La finance tokenisée
sort du laboratoire,
mais tarde à s’imposer

Créé le

12.03.2026

-

Mis à jour le

01.04.2026

Des stablecoins aux actions, en passant par
la dette privée, les dépôts bancaires et les fonds monétaires, la tokenisation s’ancre peu à peu dans les usages. Tirée par les États-Unis, l’innovation est toutefois freinée, en Europe, par la prudence et la régulation. Les promesses d’une révolution à venir seront-elles tenues ? Les avis sont partagés.

La tokenisation est-elle « l’avenir de la finance », comme l’a annoncé Larry Fink, le P-DG de BlackRock ? Dès 2021, la première émission digitale de la Banque Européenne d’Investissement (BEI) était présentée comme annonciatrice de la transformation à venir des marchés de capitaux. Cinq ans après, quel panorama peut-on dresser de cette innovation, qui consiste à transformer un actif financier en jeton numérique sur une blockchain, c’est-à-dire un registre numérique partagé (DLT – Distributed Ledger Technology) ?

Demande d’instantanéité

Les avantages de la technologie sous-jacente au bitcoin font toujours consensus. « La finance tokenisée répond à une demande d’instantanéité de la part des investisseurs, qui veulent réaliser des opérations 24 heures sur 24 et 7 jours sur 7 », souligne Thomas Meurin, consultant blockchain et crypto chez KPMG. « La blockchain peut aussi pallier la fragmentation des infrastructures financières, qu’il s’agisse de virements bancaires, de paiements par carte, de règlements interbancaires, ou encore de la conservation de titres. Elle permet en outre de représenter à la fois la jambe titres (actions, obligations, crypto-actifs, fonds monétaires) et la jambe cash au sein d’un même registre », poursuit-il. Une façon de rebattre les cartes de la finance traditionnelle.

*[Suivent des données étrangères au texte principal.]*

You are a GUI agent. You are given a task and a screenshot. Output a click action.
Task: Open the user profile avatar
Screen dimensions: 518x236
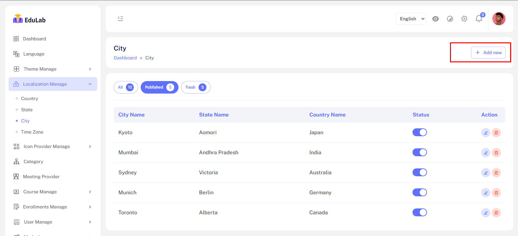point(499,19)
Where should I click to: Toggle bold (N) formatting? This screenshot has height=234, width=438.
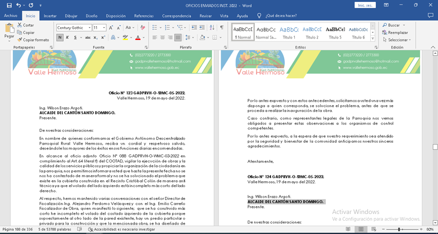(60, 38)
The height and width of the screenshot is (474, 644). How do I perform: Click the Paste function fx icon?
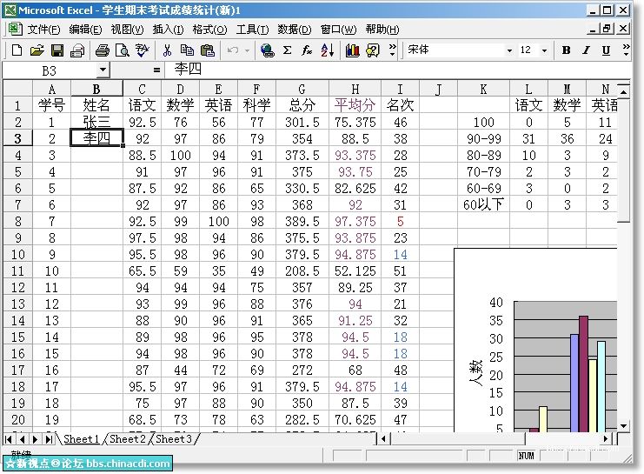[307, 50]
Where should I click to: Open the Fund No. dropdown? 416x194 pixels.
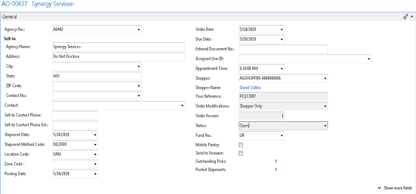(281, 135)
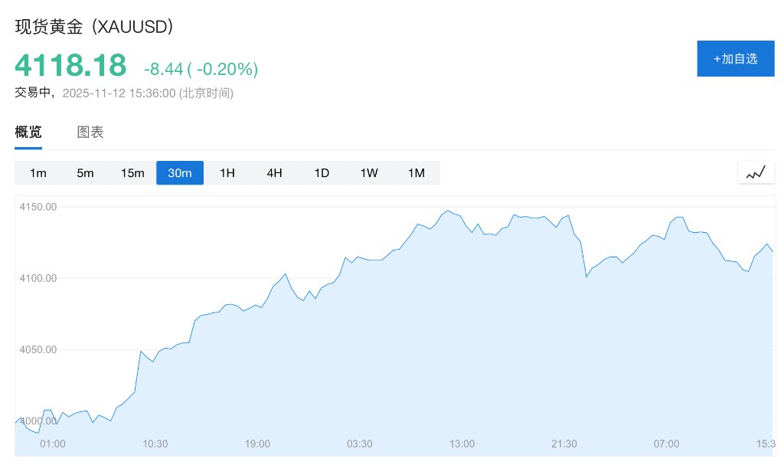Show the 1M monthly chart
The height and width of the screenshot is (465, 784).
(416, 173)
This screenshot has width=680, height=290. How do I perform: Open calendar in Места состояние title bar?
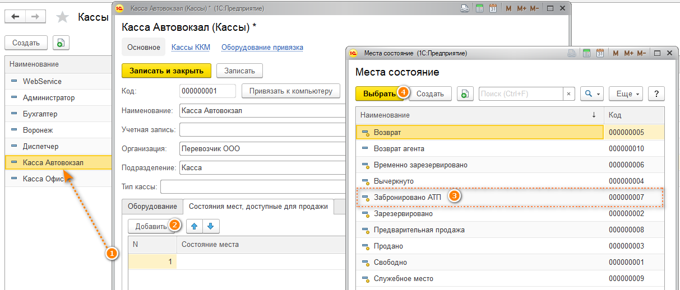click(x=600, y=54)

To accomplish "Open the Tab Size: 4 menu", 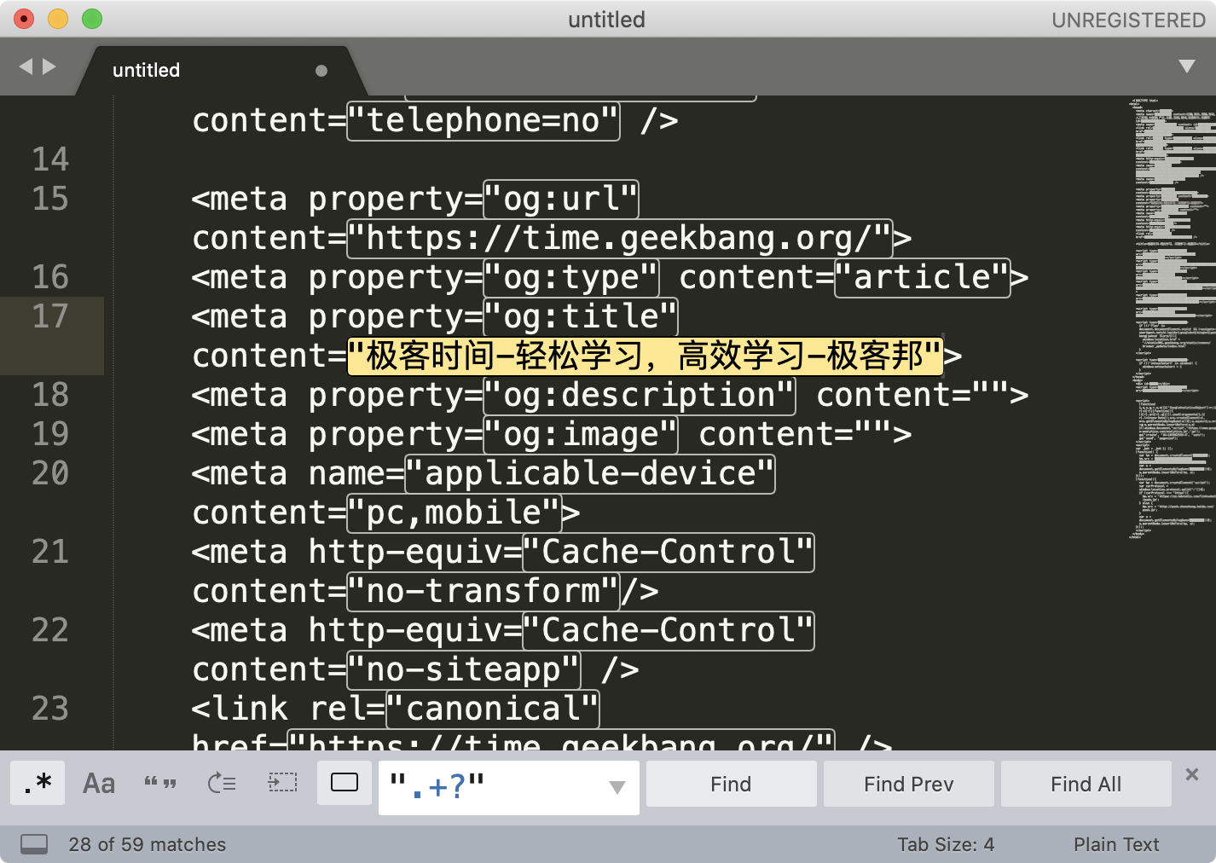I will pos(945,844).
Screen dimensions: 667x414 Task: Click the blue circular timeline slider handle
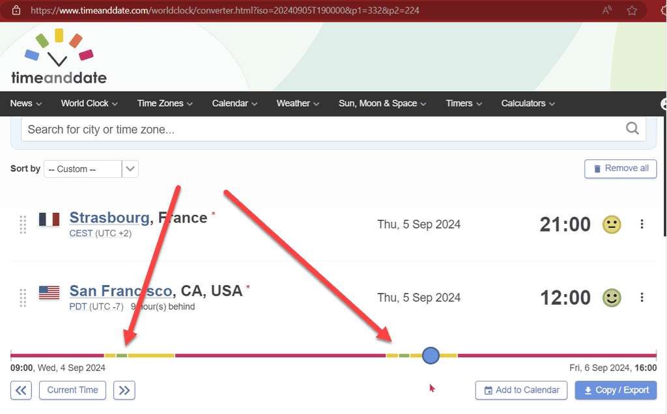click(x=431, y=355)
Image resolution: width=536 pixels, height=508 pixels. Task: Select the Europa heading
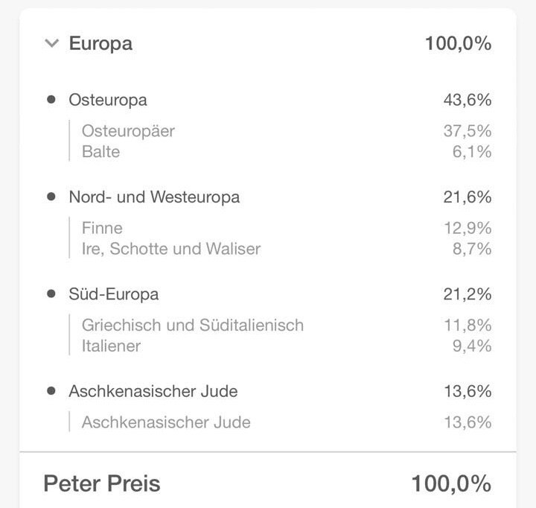101,44
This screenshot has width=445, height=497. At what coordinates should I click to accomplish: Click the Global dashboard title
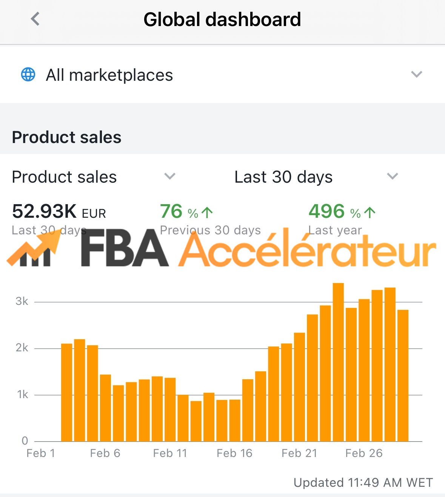pyautogui.click(x=222, y=19)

« La tokenisation correspond à une dématérialisation 2.0 de la finance », complète Faustine Fleuret, directrice des affaires publiques de Morpho, un protocole de finance décentralisée et ancienne P-DG de l’Adan (Association pour le développement des actifs numériques) qu’elle a cofondée. « Les blockchains renforcent la traçabilité, les capacités d’automatisation et réduisent les besoins de réconciliation. Les institutions qui ont intégré ces technologies constatent une réduction des coûts et une vitesse d’exécution accélérée. »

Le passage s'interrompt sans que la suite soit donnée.